So we know it took 0.09 seconds and 0.07 seconds respectively for the two functions to figure out that the object does exist. How long does it take to figure out that the object does not exist independent of any other op. I.e. just try each one without doing a client.put_object afterwards. That means we avoid the bug so the comparison is fair.

The results:

FUNCTION: _key_existing_size__list Used 499 times
    SUM    123.57429671287537
    MEAN   0.247643881188127
    MEDIAN 0.2196049690246582
    STDEV  0.18622877427652743

FUNCTION: _key_existing_size__head Used 501 times
    SUM    112.99495434761047
    MEAN   0.22553883103315464
    MEDIAN 0.2828958034515381
    STDEV  0.15342842113446084

The client.list_objects_v2 beats client.head_object by 30%. And it matters. Above I said that 20% difference didn't matter but now it does. That's because the time difference when it always finds the object was 0.013 seconds. When it comes to figuring out that the object did not exist the time difference is 0.063 seconds. That's still a pretty small number but, hey, you gotto draw the line somewhere.

In conclusion

Using client.list_objects_v2 is a better alternative to using client.head_object.
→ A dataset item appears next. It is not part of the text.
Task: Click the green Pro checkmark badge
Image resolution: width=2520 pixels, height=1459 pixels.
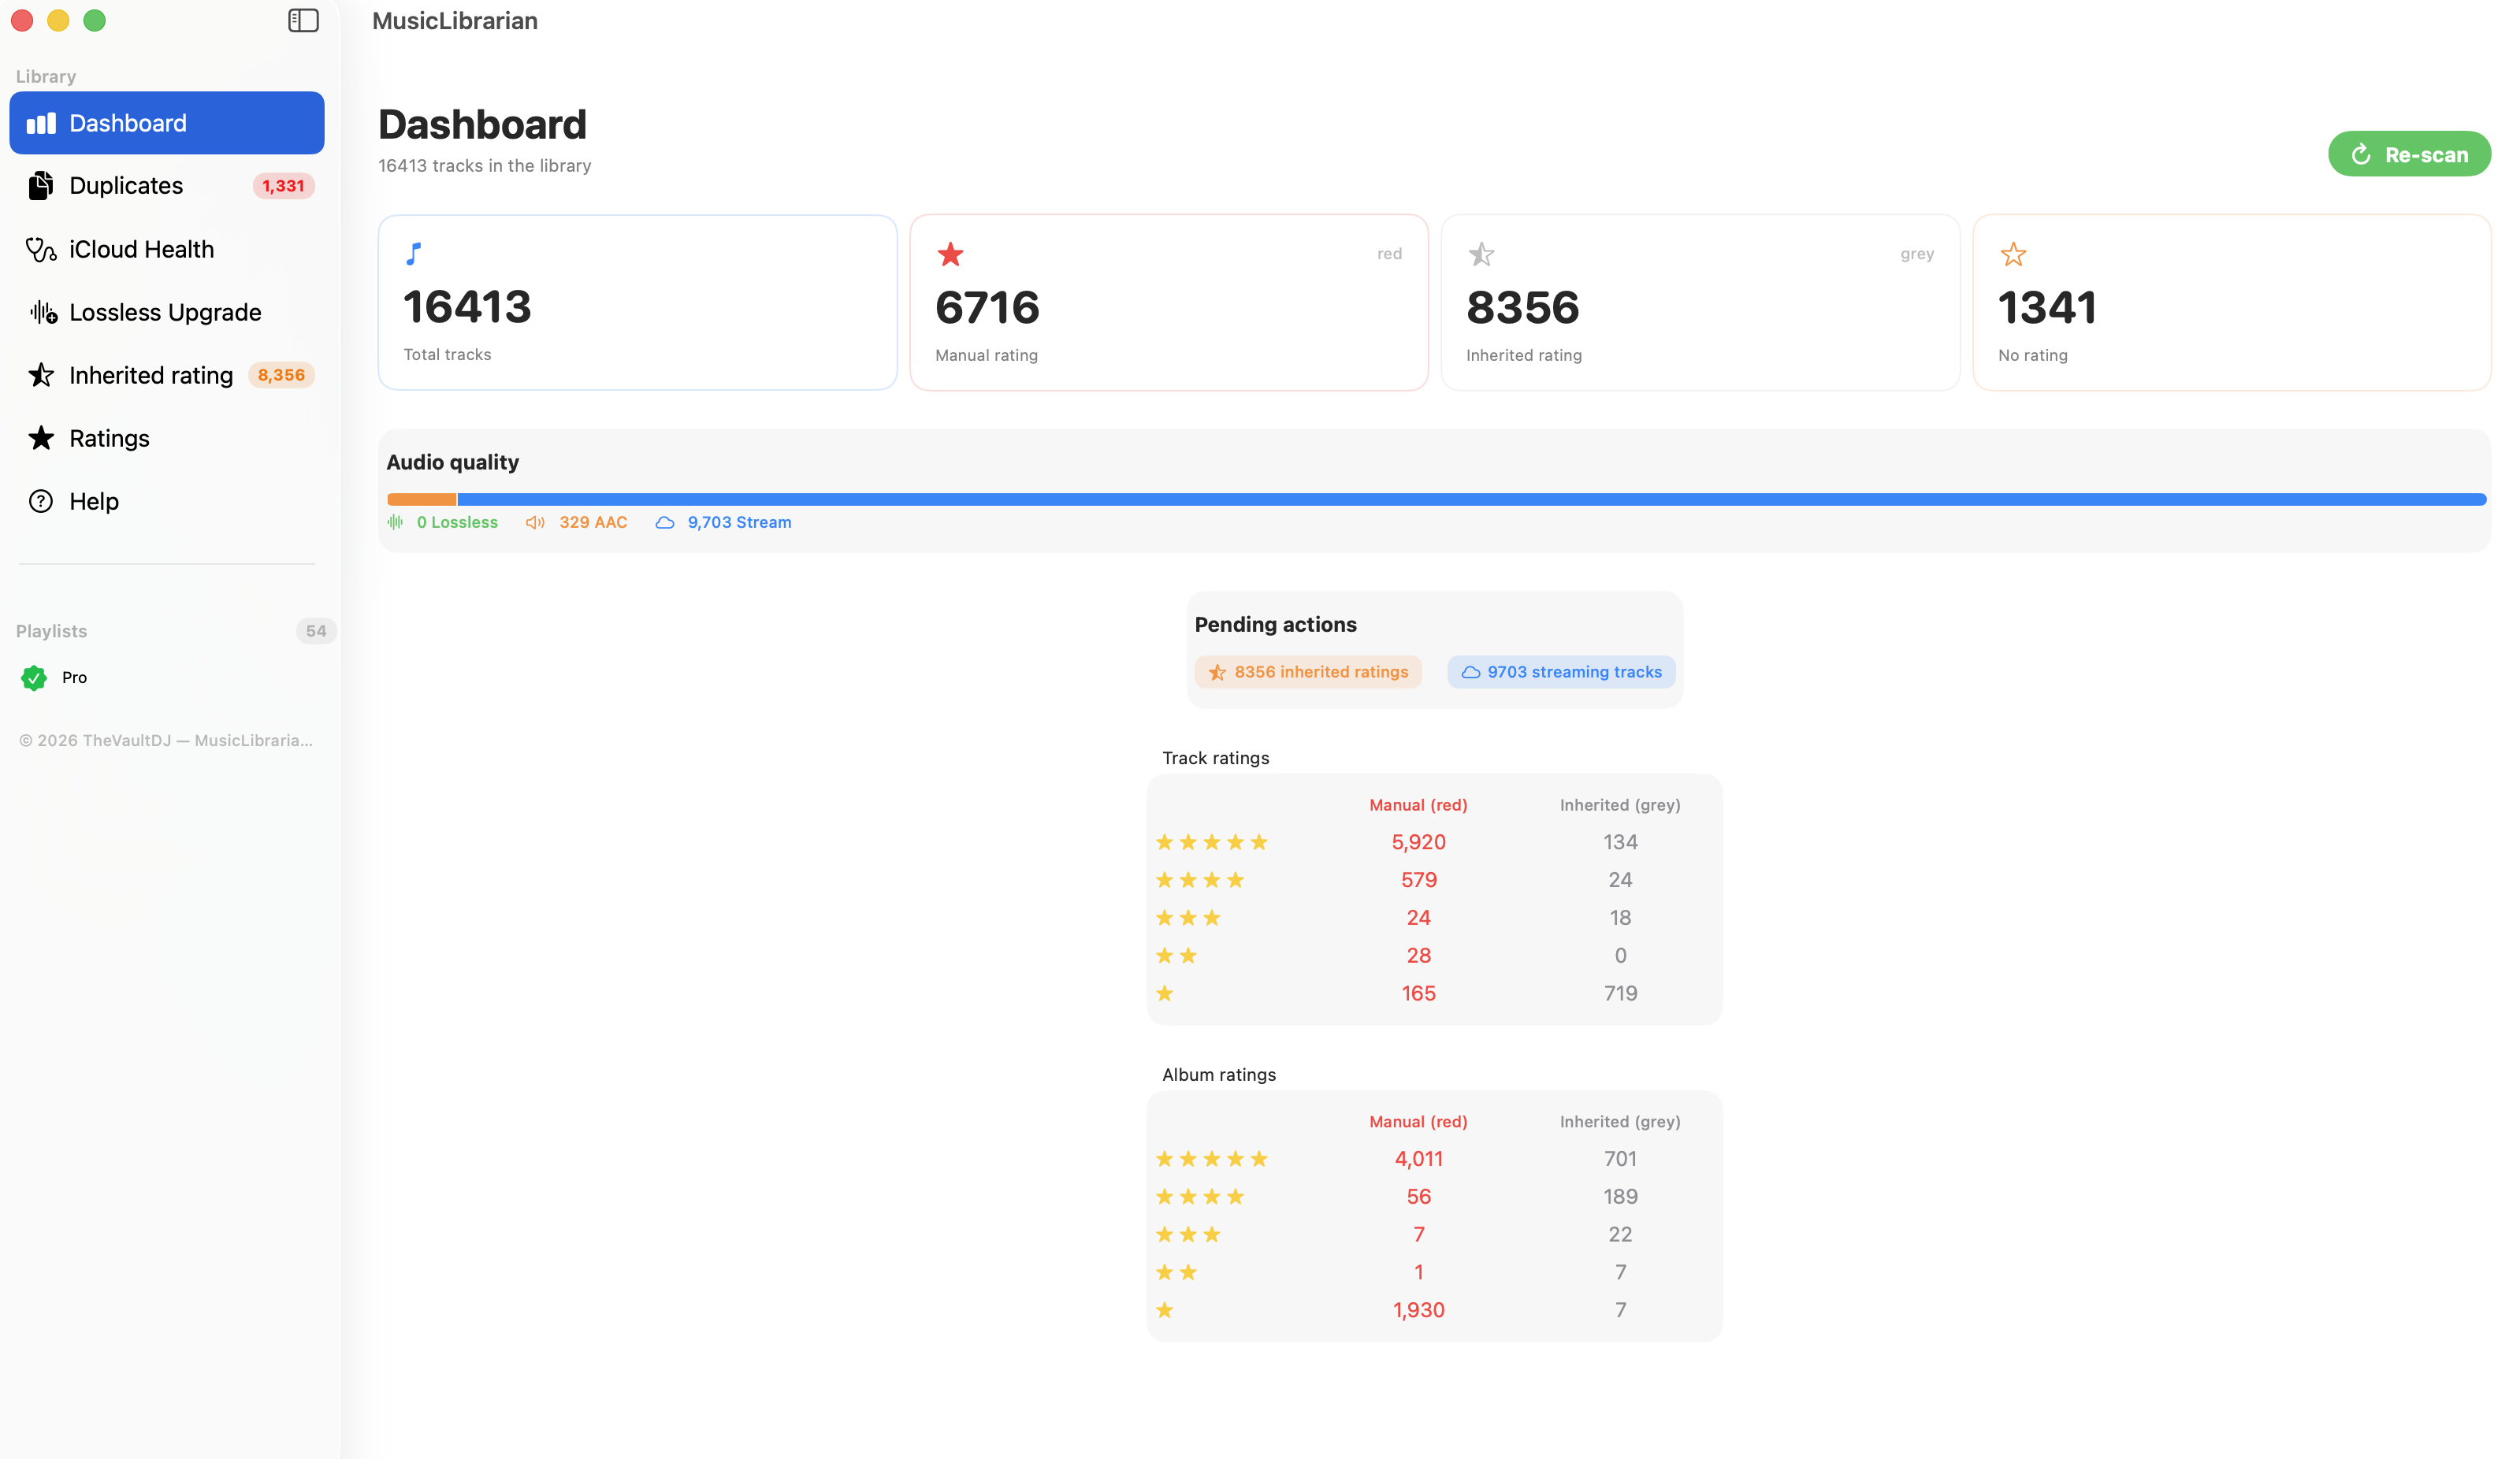Action: click(x=34, y=678)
If you think you'll often find that the object doesn't exist and needs a client.put_object then using client.list_objects_v2 is 90% faster. If you think you'll rarely need client.put_object (i.e. that most objects don't change) then client.list_objects_v2 is almost the same performance.

Comments

Post your own comment

Sergey Titievsky August 20, 2017

I just searching for the solution.
I think list object is not matching for buckets with large amount of files.

Peter Bengtsson August 25, 2017

Really? What makes you think that? Are you saying it the result might different between HeadObject vs. ListObjectsV2 ...when the bucket is huuuge?

Cameron Spiller August 30, 2017

Was this ever investigated?

Alexandr February 1, 2018

I believe you should use markers to iterate over list of files in the bucket by using Prefix.

Peter Bengtsson February 1, 2018

I think I understand the comment but it's not entirely applicable. If you use a "vague" prefix like "myprefix/files/" that might yield so many results that, due to pagination I guess, you might miss the file you're looking for.

In my case I use the whole file name as the prefix.

Anonymous September 29, 2017

Imagine you have thousands of other objects like 'keya', 'keyb', 'keyc' that are also returned when you list for prefix 'key'.... are you guaranteed that the object 'key' you are searching for will come on the first request, and that you don't need to paginate through?

Oz Yadgar May 28, 2020

for future users:
'key' is promised to appear first in this case because "List results are always returned in UTF-8 binary order." [https://docs.aws.amazon.com/AmazonS3/latest/dev/ListingKeysUsingAPIs.html]
so exact match will always be higher than a match as only a prefix for the search term

Anonymous May 4, 2022

Is there a pricing difference between the 2 for large data sets?

Peter Bengtsson May 4, 2022

No idea myself. But it's 1 request in both cases.